Me pensé muerto, oscuridad y silencio. Después abrí los ojos y vi garabatos que se dibujaban y se desdibujaban. Vi palabras: soledad, vacío.

La sala era amplia, en ella se proyectaba una animación de William Kentridge. Yo estaba muy lejos de mi hogar.

Garabatos emborronados de carbón y de algodón, los cuales, entremezclados, generaban imágenes en movimiento.

Yo era un extranjero, me sentía extraño, y el video de Kentridge me hizo sentir frágil e indefenso. Un ser finito, limitado.

Como autodefensa recordé mi casa, mis fiestas, a mis hijos… Pero no, estaba dentro de la obra de Kentridge. Todo se construía y se destruía simultáneamente.

Vi aparecer un edificio entre garabatos y después desaparecer. Construcción y destrucción. Un río de dibujos desbordados en el tiempo, en la sala, en mi ser.

Hoy estoy en mi terreno, no soy extranjero; William Kentridge está en México, en el Museo Universitario de Arte Contemporáneo, en la UNAM, en mi casa.

Decía Parménides que nunca sumergimos la misma mano en el mismo río dos veces. Gadamer decía que cuando releemos un texto años después, otro libro y otro yo se reencuentran.

Voy a ir al Museo Universitario de Arte Contemporáneo para sumergirme otra vez en el río de imágenes de William Kentridge. A ver cómo me va en esta ocasión.

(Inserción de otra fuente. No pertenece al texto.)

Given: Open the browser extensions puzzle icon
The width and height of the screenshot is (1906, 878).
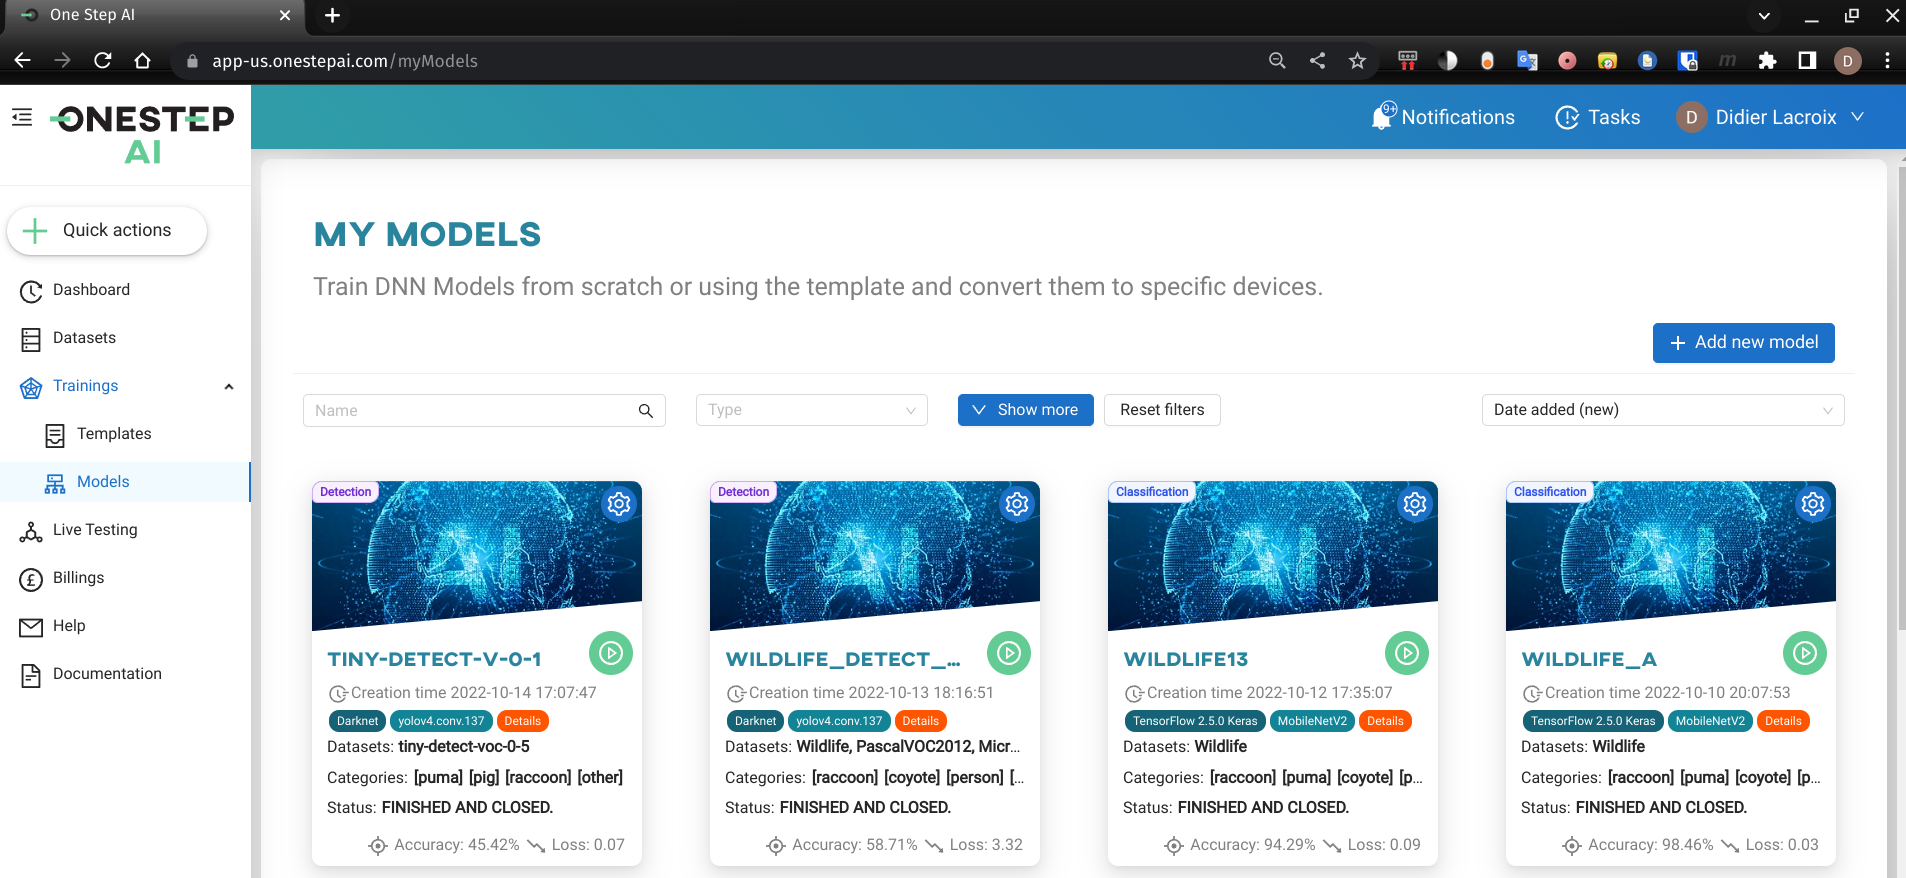Looking at the screenshot, I should pos(1767,61).
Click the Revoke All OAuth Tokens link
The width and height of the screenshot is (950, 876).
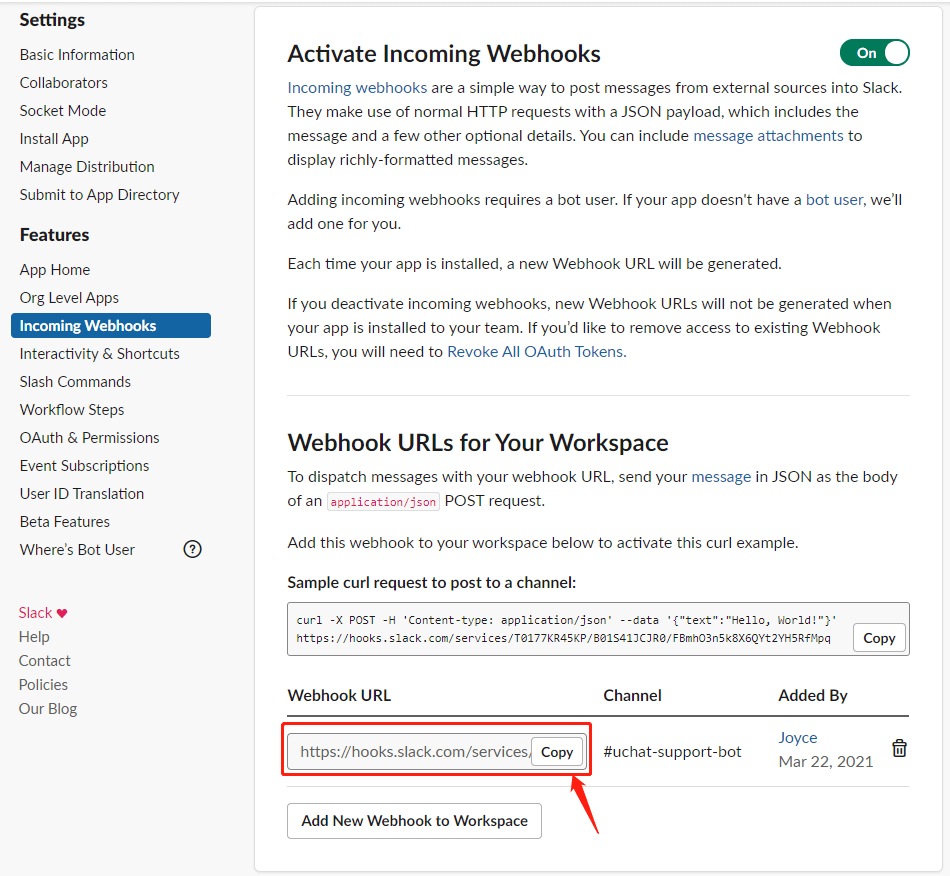coord(535,352)

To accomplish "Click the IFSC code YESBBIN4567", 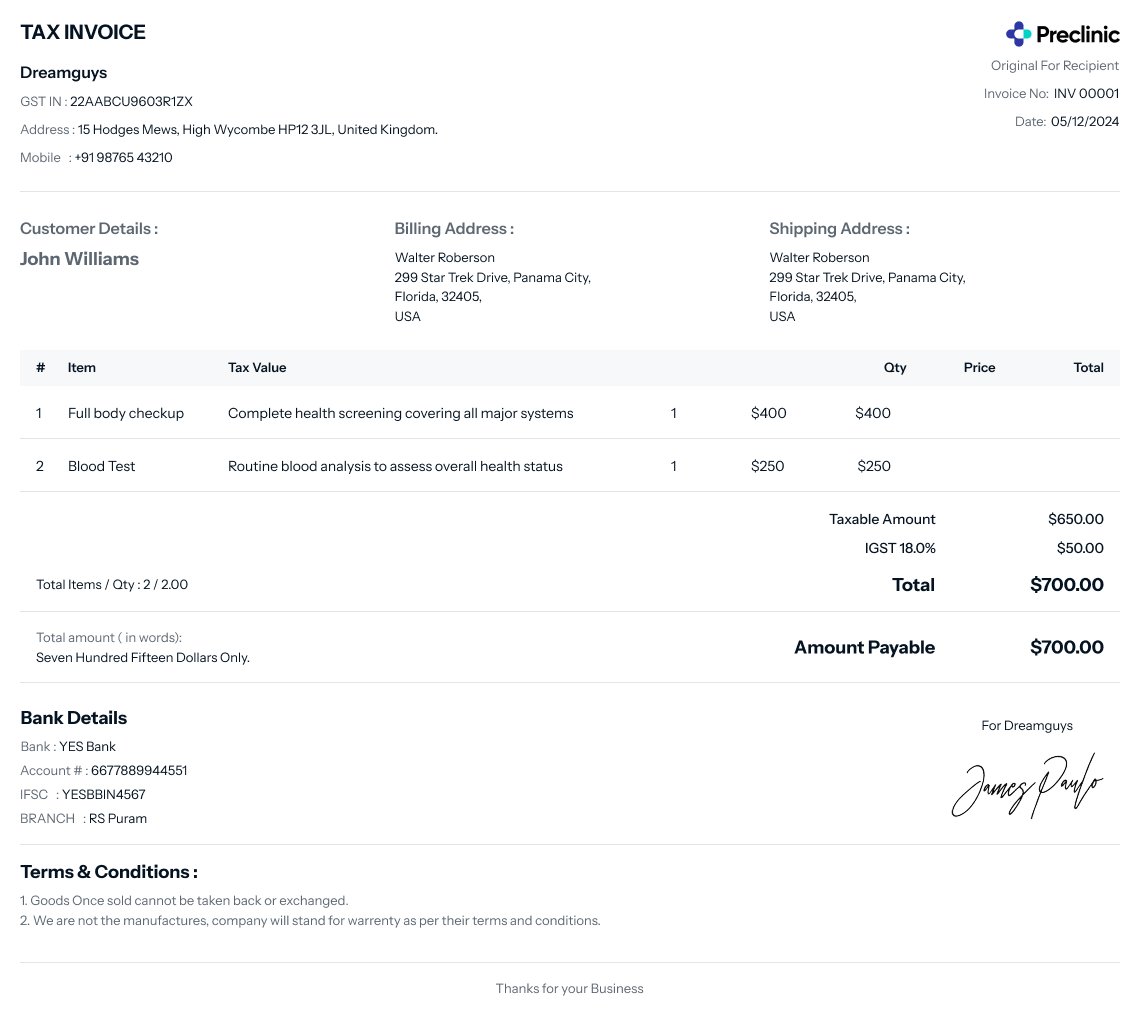I will tap(104, 795).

Espero que no me revuelque.

 

 

William Kentridge es una artista sudafricano cuyo trabajo más conocido es un conjunto de animaciones elaboradas a partir dibujos hechos con carbón, los cuales borra y redibuja sobre el mismo papel para generar una secuencia narrativa. Actualmente, usted puede visitar la exposición Fortuna en el Museo Universitario de Arte Contemporáneo de la Universidad Nacional Autónoma de México.